C'est pour cela que je vous ai précisé que le licenciement dans votre cas serait quasi-certain. Des agissements longuement tolérés ne sauraient donc être invoqués (Cass. soc., 16 juill. 1987, no 84-44.875, Bull. civ. V, p. 310 ; Cass. soc., 21 févr. 1991, no 88-45.213 ; Cass. soc., 24 mars 2004, no 02-41.117).

La limite à ce principe réside dans le temps nécessaire à l'information de l'employeur pour apprécier le degré de gravité de la faute (Cass. soc., 16 janv. 1990, no 87-43.911 ; Cass. soc., 9 nov. 2004, no 02-45.628). Le court délai de réflexion (19 jours) que s'accorde un employeur pour procéder au licenciement d'un salarié n'a pas non plus pour effet de retirer à la faute son caractère de gravité (Cass. soc., 18 déc. 2002, no 00-45.637). De même, il ne peut être reproché à l'employeur d'avoir patienté (deux mois, en l'espèce), dans un souci d'apaisement, avant de sanctionner des salariés coupables d'indiscipline (Cass. soc., 10 juin 1998, no 96-42.019). La Cour de cassation a également admis que le délai écoulé entre la connaissance des faits pouvant caractériser la faute grave et le licenciement ne pouvait faire obstacle à ce que cette faute grave soit invoquée, dès lors que le délai correspondait à une tentative d'aboutir à un départ négocié (Cass. soc., 27 juin 1991, no 89-44.148).

Le délai nécessaire à la mise en 'uvre de la procédure légale de licenciement, qui s'applique même en cas de faute grave, ne saurait évidemment être invoqué contre l'employeur (Cass. soc., 16 févr. 1987, no 84-44.659, Cah. prud'h. 1988, p. 67).

L'appréciation du délai restreint pour engager la procédure de licenciement pour faute grave relève du pouvoir souverain des juges du fond (Cass. soc., 25 oct. 2005, no 03-47.335, Bull. civ. V, no 302).

En soi, le licenciement pour faute grave n'implique pas nécessairement la mise en 'uvre de la mise à pied conservatoire (Cass. soc., 24 oct. 1991, no 90-41.195).

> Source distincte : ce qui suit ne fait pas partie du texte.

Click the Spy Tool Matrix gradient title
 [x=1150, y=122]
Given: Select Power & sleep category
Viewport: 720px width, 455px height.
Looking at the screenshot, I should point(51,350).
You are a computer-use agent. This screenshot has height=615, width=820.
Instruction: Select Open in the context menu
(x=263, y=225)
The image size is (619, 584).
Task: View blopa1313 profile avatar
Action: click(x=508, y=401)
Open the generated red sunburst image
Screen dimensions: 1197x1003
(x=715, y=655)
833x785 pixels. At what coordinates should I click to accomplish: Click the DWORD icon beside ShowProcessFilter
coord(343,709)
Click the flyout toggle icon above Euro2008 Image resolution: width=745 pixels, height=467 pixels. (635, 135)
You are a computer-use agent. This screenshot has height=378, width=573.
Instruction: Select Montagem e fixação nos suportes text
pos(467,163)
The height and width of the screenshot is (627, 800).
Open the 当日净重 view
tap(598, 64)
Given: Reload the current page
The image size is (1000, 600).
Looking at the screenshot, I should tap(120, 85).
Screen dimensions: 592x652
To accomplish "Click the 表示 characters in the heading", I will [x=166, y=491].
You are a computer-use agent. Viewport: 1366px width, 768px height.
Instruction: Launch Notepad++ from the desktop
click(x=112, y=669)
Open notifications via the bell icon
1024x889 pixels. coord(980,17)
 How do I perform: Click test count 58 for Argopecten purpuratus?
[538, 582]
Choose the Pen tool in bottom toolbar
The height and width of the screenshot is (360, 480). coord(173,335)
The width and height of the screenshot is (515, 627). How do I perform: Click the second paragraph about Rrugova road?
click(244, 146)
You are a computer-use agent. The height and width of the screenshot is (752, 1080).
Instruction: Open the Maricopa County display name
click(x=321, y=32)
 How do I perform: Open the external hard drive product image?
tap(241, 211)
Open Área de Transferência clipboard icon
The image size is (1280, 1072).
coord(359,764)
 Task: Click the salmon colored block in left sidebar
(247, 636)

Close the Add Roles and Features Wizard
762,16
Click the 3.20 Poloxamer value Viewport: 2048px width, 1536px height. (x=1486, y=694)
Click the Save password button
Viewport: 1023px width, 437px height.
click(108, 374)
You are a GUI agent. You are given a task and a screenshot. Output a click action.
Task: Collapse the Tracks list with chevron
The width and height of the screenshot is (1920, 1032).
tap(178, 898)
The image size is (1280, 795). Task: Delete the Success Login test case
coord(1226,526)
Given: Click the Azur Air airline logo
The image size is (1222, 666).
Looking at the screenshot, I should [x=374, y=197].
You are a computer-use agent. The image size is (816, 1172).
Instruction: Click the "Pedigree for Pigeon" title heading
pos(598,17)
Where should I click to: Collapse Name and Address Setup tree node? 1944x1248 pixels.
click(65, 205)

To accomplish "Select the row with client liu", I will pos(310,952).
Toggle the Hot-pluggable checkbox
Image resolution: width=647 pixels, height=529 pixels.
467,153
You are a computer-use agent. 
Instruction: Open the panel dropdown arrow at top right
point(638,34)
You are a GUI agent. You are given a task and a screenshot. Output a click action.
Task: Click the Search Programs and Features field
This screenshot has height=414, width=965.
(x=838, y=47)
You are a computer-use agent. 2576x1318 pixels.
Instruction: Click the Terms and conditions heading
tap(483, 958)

En effet, aucun texte n'oblige l'employeur à prendre une mesure conservatoire avant d'ouvrir une procédure de licenciement motivée par une faute grave (Cass. soc., 9 nov. 2005, no 03-46.797).

Mais il est vrai que les faits invoqués pour caractériser la faute grave impliquent dans la plupart des cas, en raison de leur nature, la mise en 'uvre d'une mesure conservatoire pendant la durée de la procédure.

Aucune sanction disciplinaire ne peut être infligée à titre préventif. Les faits répréhensibles doivent déjà avoir eu lieu à la date à laquelle la rupture du contrat pour faute grave a été prononcée par l'employeur (Cass. soc., 18 févr. 2004, no 02-41.622, Bull. civ. V, no 54).

En effet, c'est au moment où il prononce le licenciement que l'employeur doit invoquer la gravité de la faute pour justifier un licenciement immédiat. La qualification de faute grave ne saurait prendre en compte des faits postérieurs à la notification du licenciement (Cass. soc., 21 févr. 1991, no 89-40.692).

La procédure disciplinaire est enfermée dans des délais très stricts : ' Aucun fait fautif ne peut donner lieu à lui seul à l'engagement des poursuites disciplinaires au-delà d'un délai de deux mois à compter du jour où l'employeur en a eu connaissance, à moins que ce fait ait donné lieu dans le même délai à l'exercice de poursuites pénales ' (C. trav., art. L. 1332-4).

En d'autres termes, dès que l'employeur a connaissance d'une faute commise par un salarié, il dispose d'un délai de deux mois pour engager les poursuites disciplinaires, c'est-à-dire pour convoquer le salarié à un entretien préalable ou pour lui adresser un avertissement.

Au-delà, la faute est prescrite, ce qui signifie qu'elle ne pourra plus être invoquée à l'appui d'une sanction disciplinaire.

Point de départ du délai pour agissement fautif répréhensible :
C'est le jour où l'employeur, ou le supérieur hiérarchique direct du salarié (Cass. soc., 8 juill. 1998, no 96-41.856 ; Cass. soc., 23 févr. 2005, no 02-47.272) a connaissance du fait fautif qui marque le point de départ du délai de deux mois.